Светлый фон

Отчаянно стремясь вырваться из удушающей ауры матери, девочка схватилась за ближайший столик, за ручку холодильника и с трудом, но поднялась. Развернулась на деформированной ноге, оттолкнулась от холодильника и, шатаясь из стороны в сторону, двинулась к кабине «Легкого ветерка», словно шла по палубе качающегося на волнах корабля.

В кабине наполовину села, наполовину рухнула в кресло, сцепила руки на коленях, сжала зубы, подавляя желание заплакать. Сглотнула слюну, сдерживая слезы, потому что они могли снести все защитные сооружения, в которых она сейчас нуждалась, как никогда. Потом жадно хватала ртом воздух, но постепенно дыхание успокаивалось, и она все в большей степени брала себя в руки, как это удавалось ей всегда, какой бы подлой ни была провокация, каким бы сильным ни было разочарование.

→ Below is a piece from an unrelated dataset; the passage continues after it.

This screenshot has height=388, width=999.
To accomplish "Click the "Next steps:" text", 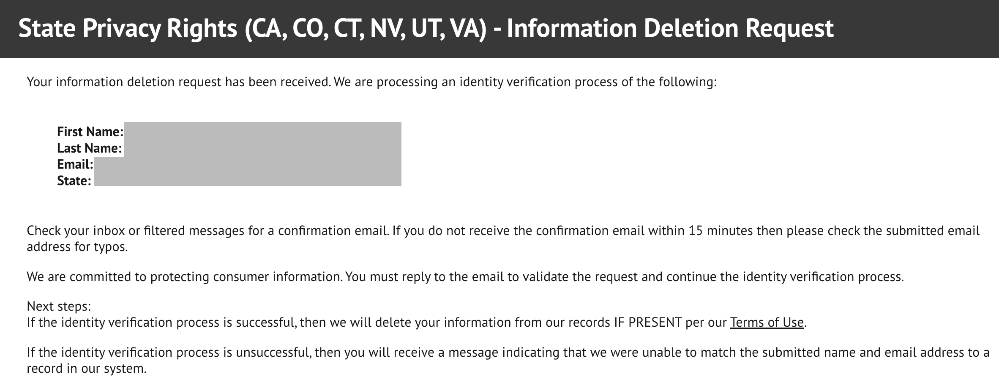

Только через несколько минут Лайлани поняла, что сидит в кресле водителя, что подсознательно выбрала его за иллюзию контроля, которую это место создавало. Она не могла завести двигатель и уехать. Ключ Престон забрал с собой. Ей было всего девять лет. Ей требовалась подушка под задок, чтобы видеть поверх руля. И хотя она была ребенком только по возрасту, хотя ей никто и никогда не предоставлял возможности побыть ребенком, она выбрала это кресло, как его выбрал бы ребенок, прикидывающийся, что главный – это он. Если иллюзия контроля над ситуацией – единственный контроль, доступный тебе, если иллюзия свободы – единственная свобода, которую ты знала, тогда тебе лучше иметь богатое воображение и черпать хоть какую-то удовлетворенность в своих фантазиях, потому что другой удовлетворенности просто не получить. Она расцепила пальцы, схватилась за руль и сжала его с такой силой, что заболели руки, но не ослабила хватку.

Лайлани могла терпеть Синсемиллу, могла убирать за ней блевотину, могла подчиняться до той степени, которая не приносила вреда ей самой или другим, жалела ее, даже молилась за нее, но не хотела ей сочувствовать. Если и были причины для сочувствия, Лайлани не желала их знать. Потому что сочувствие означало сокращение той дистанции между ними, которая позволяла выжить в ограниченном пространстве дома на колесах. Потому что сочувствие могло привести к тому, что ее втянуло бы в водоворот хаоса, ярости, нарциссизма и отчаяния, который звался Синсемиллой. Потому что, черт побери, если дорогая маман сама страдала, будучи ребенком или девушкой-подростком, даже если страдания заставили ее искать убежища в наркотиках, у нее тем не менее была такая же свободная воля, как и у всех, возможность противостоять неверным решениям и легким способам ухода от боли. И если она не считала, что должна очиститься от налипшей к ней грязи ради себя, она не имела права забывать о долге перед детьми, которые не хотели рождаться с экстрасенсорными способностями или рождаться вообще. Никто и никогда не увидел бы Лайлани Клонк, употребляющую наркотики, напившуюся, лежащую в собственной блевотине, в собственной моче. Она могла быть мутанткой, так уж получилось, но собиралась жить достойно. Сочувствие к матери – это уже чересчур, дорогой Бог, это слишком много, слишком. Она не могла этого дать, потому что цена тому – разрушение маленького храма в ее сердце, крохотного островка покоя, куда она могла удаляться в самые тяжелые времена, где мать не могла ее достать, где Синсемиллы просто не существовало и где, соответственно, теплилась надежда.